グアテマラ北部にあるジャングルの中には、マヤ文明の主要な神殿都市であった「ティカル」がありました。ここは紀元前8世紀から10世紀まで人々が住み続け、ピラミッド型の神殿や宮殿などが残っています。周辺の森にはホエザルやクモザルなど貴重な動物も生息していることから、複合遺産として登録。

ここでは、ティカル国立公園がなぜ世界遺産なのか、世界遺産マニアが分かりやすく解説。これを読めば、ティカル国立公園について詳しくなること間違いなし!

目次

ティカル国立公園(遺跡)とは?

ティカル国立公園
画像素材:shutterstock

メキシコとベリーズとの国境近く、グアテマラ北部のペテン州にある広大なジャングルにある国立公園。576平方kmの広さを誇り、マヤ文明の考古学遺跡だけでなく、多様な生物が見られるという点でも評価され、複合遺産となっています。

マヤ文明は紀元前6世紀から9世紀まで栄えた文明で、登録されたエリアにはマヤ時代の神殿や宮殿跡などが多く残存。自然遺産としては、ジャガーやピューマなどが生息していて、300種以上の鳥類が住んでいます。

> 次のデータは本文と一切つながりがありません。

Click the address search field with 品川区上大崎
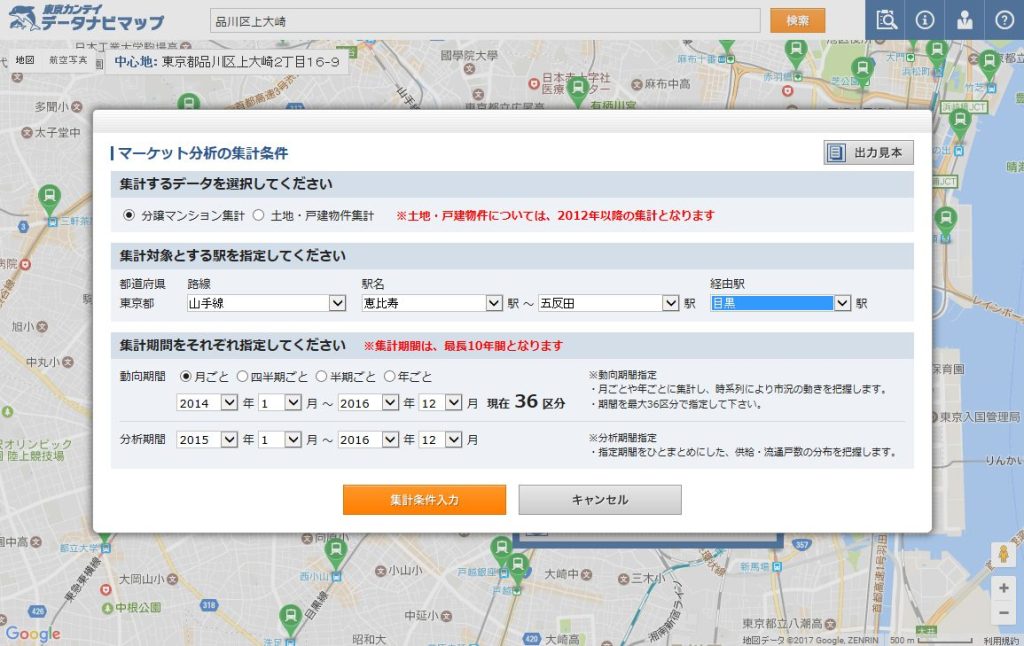Viewport: 1024px width, 646px height. pyautogui.click(x=486, y=21)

最大で6万人も住んだとされるこの遺跡は、かつてこの都市が、政治、経済、軍事の中心地であったことが分かりす。遺跡内にはピラミッド型の神殿、宮殿、邸宅、球技場など、建築物の集合体であるアクロポリスが3つあり、中央のアクロポリスには42棟の建築物が残存。ここが当時の支配者の邸宅であったと考えられています。神殿型ピラミッドは2つ向き合うように建設され、祭礼空間であると考えられており、これはコンプレックスと呼ばれるもの。

ティカル国立公園
画像素材:shutterstock

この地に人々が住み始めたのは、紀元前9世紀頃。1世紀には、現在のような区画となり、ピラミッド神殿などが作られ始めたと考えられています。最も古い石碑29は紀元前292年に刻まれたもの。4世紀にはテオティワカン(現在のメキシコ・シティ周辺にあった国家)によって征服され、その後、周辺の都市によって支配されたこともありましたが、7世紀ころには最盛期を迎えます。

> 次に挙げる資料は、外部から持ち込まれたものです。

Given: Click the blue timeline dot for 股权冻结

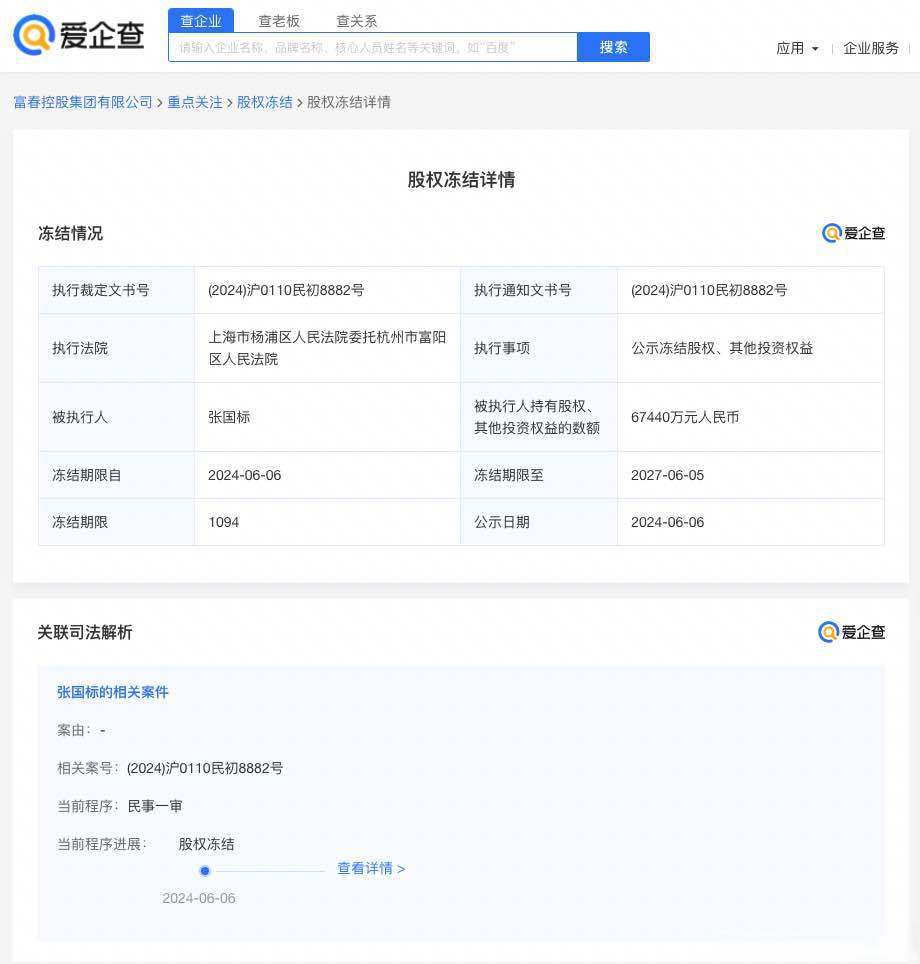Looking at the screenshot, I should [x=205, y=871].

しかし、9世紀になるとマヤ文明は衰退し、869年に刻まれた石碑11以降は記録がありません。他の都市同様に原因は不明のままです。

遺跡内には溜池があり、これは周辺には大きな川がなかったため、ここに住む人々は生活用水は雨水を利用していたということが分かります。そもそも「ティカル」はユカテコ語から由来する「水たまり」という意味。これは19世紀に遺跡が発見された時に名付けられらもの。ティカルはマヤの他の都市との交流も見られ、メキシコのテオティワカンやカラクムル、ホンジュラスのコパンとも交易を行っていました。

登録されている主な構成資産

1号神殿

1号神殿/ティカル国立公園
画像素材:shutterstock

8世紀ころに建造されたと考えられる神殿。第26代ア・カカウ王(ハサウ・チャン・カウィール)の墓や埋葬品が発見されています。頂上に刻まれたジャガーの姿から「ジャガー神殿」とも。

2号神殿

2号神殿/ティカル国立公園
画像素材:shutterstock

1号神殿の向かいに立つ神殿で、屋根飾りのレリーフがあることから「仮面の神殿」とも呼ばれています。これもア・カカウ王によって建造されたとされるもの。

4号神殿

4号神殿/ティカル国立公園
画像素材:shutterstock

8世紀ころ、第27代イキン・チャン・カウィールによって建造されたピラミッド型の神殿。4号神殿は高さ65mと遺跡でも最大の高さを誇ります。

5号神殿

5号神殿/ティカル国立公園
画像素材:shutterstock

5号神殿の高さは57mで、1号神殿などがあるアクロポリスから南に位置します。おそらく8世紀に建てられたもの。天井の厚さはなんと5mにも及びます。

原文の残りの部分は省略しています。